If you’re academically minded, you’d probably call this process semioticization — the reduction of three-dimensional entities to one-dimensional signifiers. Our own Elisabeth Donnelly discussed something similar this morning in relation to Joan Didion, and the phenomenon whereby a 50-year career is reduced to a pair of big sunglasses and a pointer to a certain type of female ’70s cool. The problems with this are manifold and obvious — it’s reductive, and simplistic, and unfair to its subjects. But most importantly, it’s open to exploitation.
Let’s take another example, that of Malala Yousafzai, the Pakistani teenager shot in the head by the Taliban and subsequently evacuated to the UK for treatment. Today she’s probably the most famous teenager on the planet, presented again and again as a symbol of how the virtues of democracy/liberalism/literacy/free speech/feminism (circle one or more) will triumph over the evils of religious fundamentalism and patriarchal oppression. She received the Nobel Peace Prize and has spoken eloquently at the UN, which subsequently branded her birthday (July 12) as “Malala Day.”
When you stop and think about it, though, you realize that most Americans don’t know much about this girl beyond the fact that she was shot in the head by the Taliban and then paraded in front of the world’s media as a symbol of the triumph of Western values. What’s she like? How does she feel about the way her image has been adopted as a symbol by everyone from UNICEF to Change.org? What does she do in her spare time? How is she handling life in England, half a world and a cultural chasm away from Pakistan? Does she miss home? Does she like cats or dogs? Which member of One Direction does she like best? It’s not like there’s no information available about her — there’s no shortage of Malala profiles, after all. It’s more that the public as a whole doesn’t see her as anything more than a symbol of the Taliban being bad and everyone who opposes it (i.e., “us”) being good.
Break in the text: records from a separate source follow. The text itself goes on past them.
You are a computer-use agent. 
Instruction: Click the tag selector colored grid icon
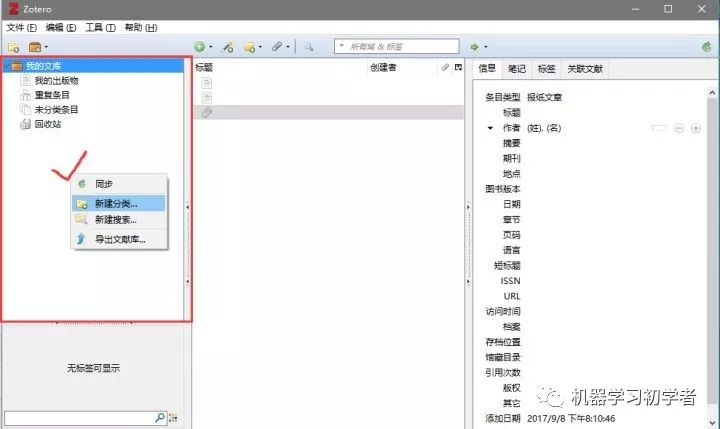tap(173, 418)
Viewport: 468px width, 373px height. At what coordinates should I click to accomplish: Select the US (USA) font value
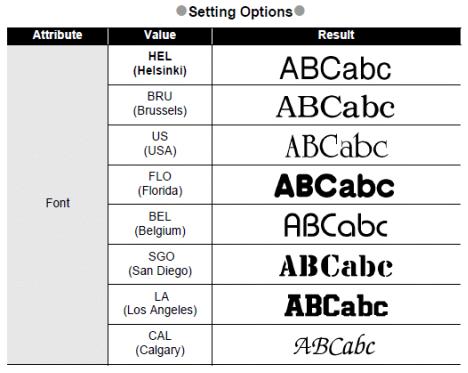[x=160, y=144]
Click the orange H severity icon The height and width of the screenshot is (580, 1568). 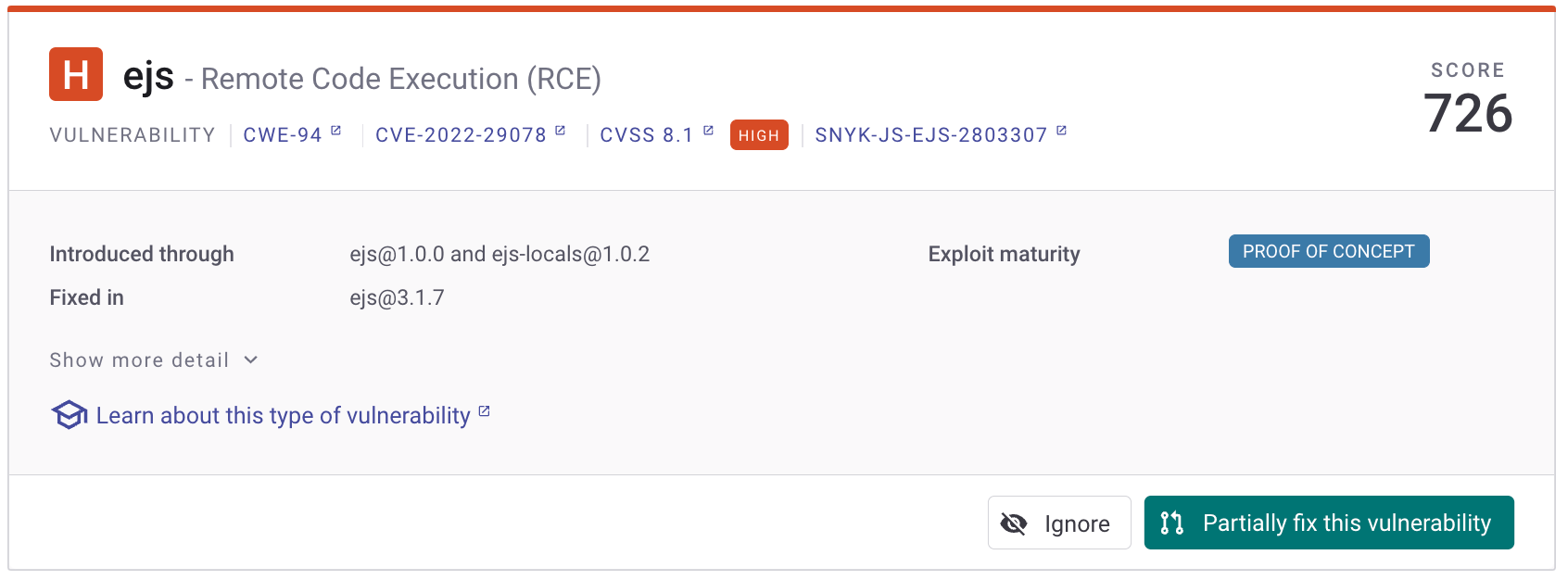coord(76,74)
To be clear: I’m not being cynical or suggesting that it’s wrong to view her story as a sort of generalized allegory for the resilience of the human spirit in the face of barbaric, determined repression — her courage and strength are hugely admirable and inspiring, and hopefully there’s a special circle of hell awaiting the people who want to argue that her shooting was a CIA setup, or that she’s somehow an agent of the West against Islam. But that’s also an example of how a binary can be flipped, depending on how it’s presented and who’s presenting it. Semiotics is, after all, about binaries, and if an event is presented as an us-vs.-them opposition, then all that’s left to determine is who’s us and who’s them. (This, again, has been going on for years — think about how Saddam Hussein was portrayed in the US in the 1980s, back when he was a useful bulwark against the theocracy in Iran.)
We’d all benefit from a better understanding of the world around us, and a good place to start is to stop thinking about politics as a question of good and evil. Clearly there are people who seem to be flat-out evil, and others who seem to go out of their way to do good. But they’re still people, like you and me. They have their virtues and their vices. Even the most iconic figures have their flip-sides: people say that Hitler was nice to dogs, and Gandhi may or may not have had weird sexual proclivities. That doesn’t change their place in history, but understanding them, and everyone else, as people — flawed, imperfect, capable of good and evil — is the first step to understanding history better.
So it goes with the present: subscribe to the view of the world as a series of simple binaries, and you make yourself fodder for whichever demagogue can exploit those views most effectively. If you want to avoid that trap, try understanding the world as a series of interactions between people — in all their bewildering, complicated humanity. Understand that nothing is ever black and white. Waving flags has never helped anyone.